====== Record excerpts

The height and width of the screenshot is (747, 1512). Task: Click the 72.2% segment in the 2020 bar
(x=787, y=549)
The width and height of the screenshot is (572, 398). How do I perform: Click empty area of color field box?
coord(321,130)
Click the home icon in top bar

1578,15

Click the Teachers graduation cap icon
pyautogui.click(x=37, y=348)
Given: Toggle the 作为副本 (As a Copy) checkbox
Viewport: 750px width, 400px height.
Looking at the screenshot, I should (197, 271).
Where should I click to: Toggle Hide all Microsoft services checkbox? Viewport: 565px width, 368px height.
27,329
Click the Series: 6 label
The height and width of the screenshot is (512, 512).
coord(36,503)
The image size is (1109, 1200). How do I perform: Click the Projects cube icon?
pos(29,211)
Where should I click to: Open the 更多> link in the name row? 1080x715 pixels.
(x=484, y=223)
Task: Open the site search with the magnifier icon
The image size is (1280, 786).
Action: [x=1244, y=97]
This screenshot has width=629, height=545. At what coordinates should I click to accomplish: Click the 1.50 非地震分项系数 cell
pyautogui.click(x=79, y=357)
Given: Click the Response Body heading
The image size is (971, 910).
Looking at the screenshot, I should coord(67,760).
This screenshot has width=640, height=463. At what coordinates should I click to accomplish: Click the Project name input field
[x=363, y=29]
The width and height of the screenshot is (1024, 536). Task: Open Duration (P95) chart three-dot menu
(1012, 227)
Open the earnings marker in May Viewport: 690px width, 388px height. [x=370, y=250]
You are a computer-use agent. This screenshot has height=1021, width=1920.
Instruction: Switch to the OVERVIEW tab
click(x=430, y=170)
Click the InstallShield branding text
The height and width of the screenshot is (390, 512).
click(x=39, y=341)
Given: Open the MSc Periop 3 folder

============

▶ _Goal of the exercise_
Each line above that contains the word "Given" should be copied.

▶ _Response box_
Given: Toggle the 作为副本 (As a Copy) checkbox
Given: Click the Response Body heading
Given: Open the MSc Periop 3 folder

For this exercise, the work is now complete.